*EXERCISE INSTRUCTIONS*:
Starting at the line that contains "Given: Select the", reproduce only the lines through the end of the data, exactly, including both the first and the last; skip the pictures.

Stored entries:

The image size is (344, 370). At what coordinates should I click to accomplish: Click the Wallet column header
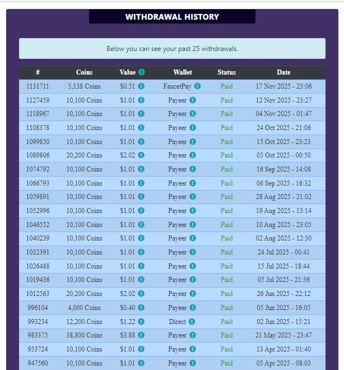point(183,72)
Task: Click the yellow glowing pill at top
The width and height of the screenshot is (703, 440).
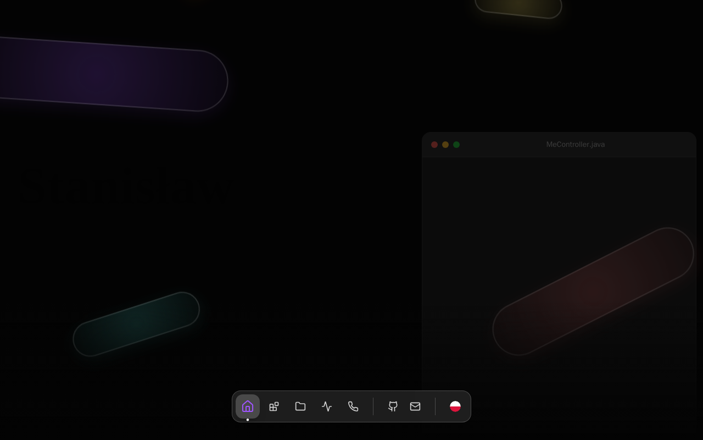Action: point(518,7)
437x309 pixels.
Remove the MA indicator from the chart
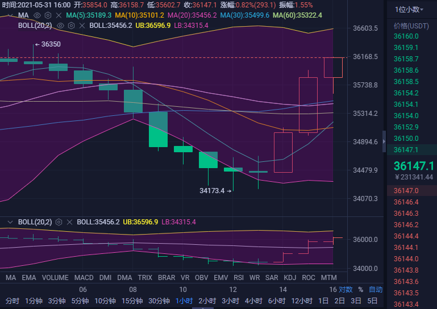(58, 15)
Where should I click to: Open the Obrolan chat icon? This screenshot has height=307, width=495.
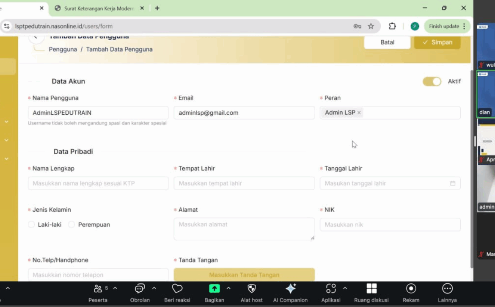point(140,289)
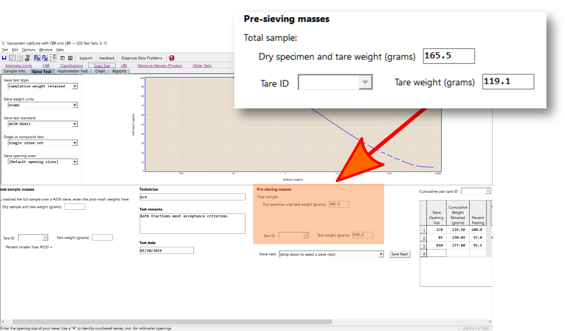Click the Test date input field
The width and height of the screenshot is (565, 331).
coord(167,251)
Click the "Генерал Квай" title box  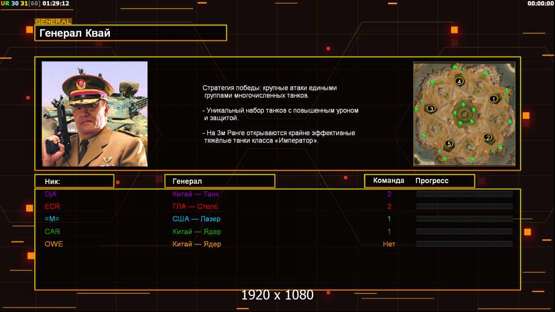click(x=131, y=33)
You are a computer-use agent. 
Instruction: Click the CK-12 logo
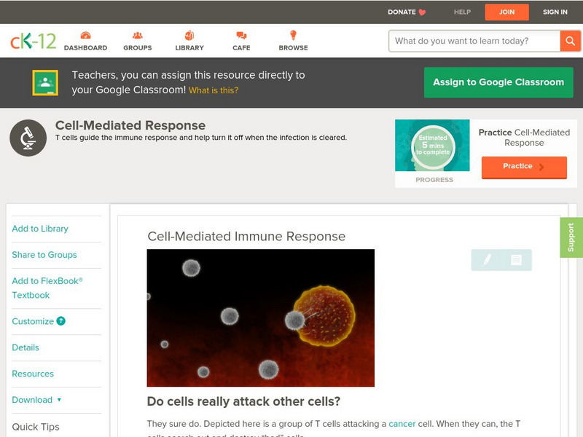click(33, 41)
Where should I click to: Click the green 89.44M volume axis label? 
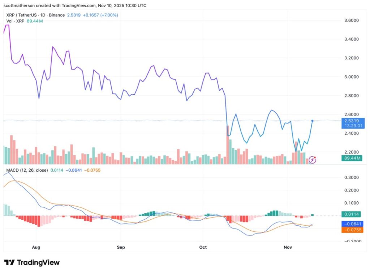[x=352, y=158]
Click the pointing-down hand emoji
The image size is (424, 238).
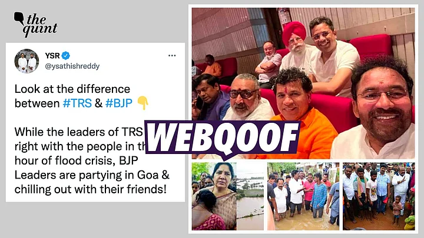(x=143, y=103)
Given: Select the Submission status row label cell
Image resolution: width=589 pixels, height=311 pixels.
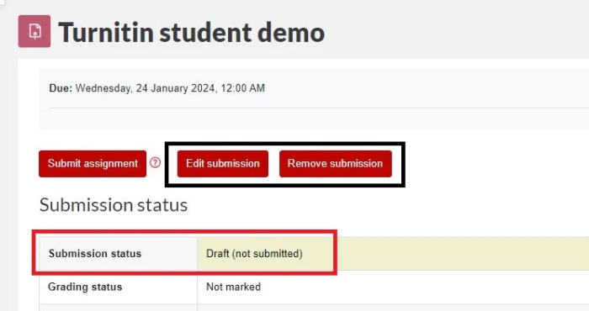Looking at the screenshot, I should click(x=118, y=254).
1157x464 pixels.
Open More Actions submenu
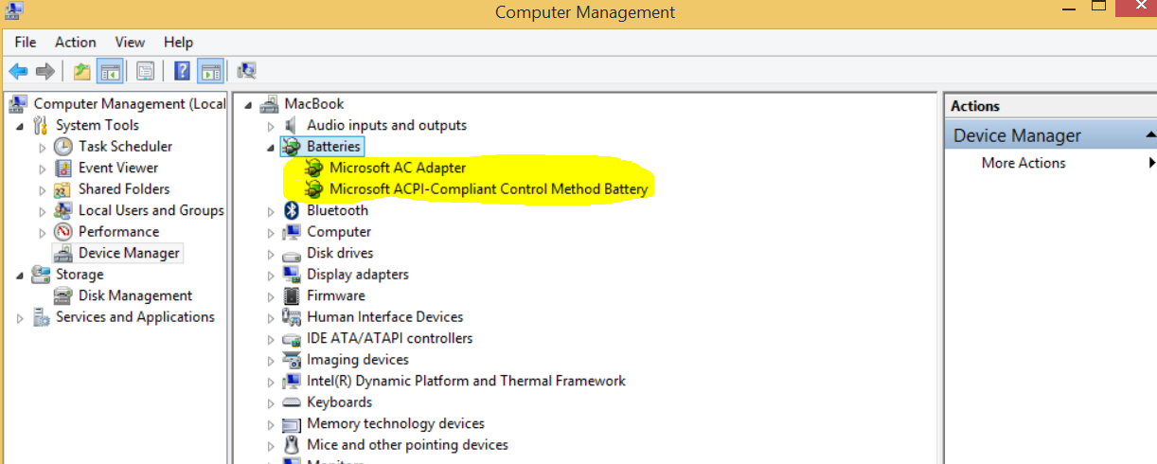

*ANSWER TO THE EXERCISE*:
Given: Select the Submission status row label cell
Image resolution: width=589 pixels, height=311 pixels.
Looking at the screenshot, I should click(x=118, y=254).
1157x464 pixels.
Open More Actions submenu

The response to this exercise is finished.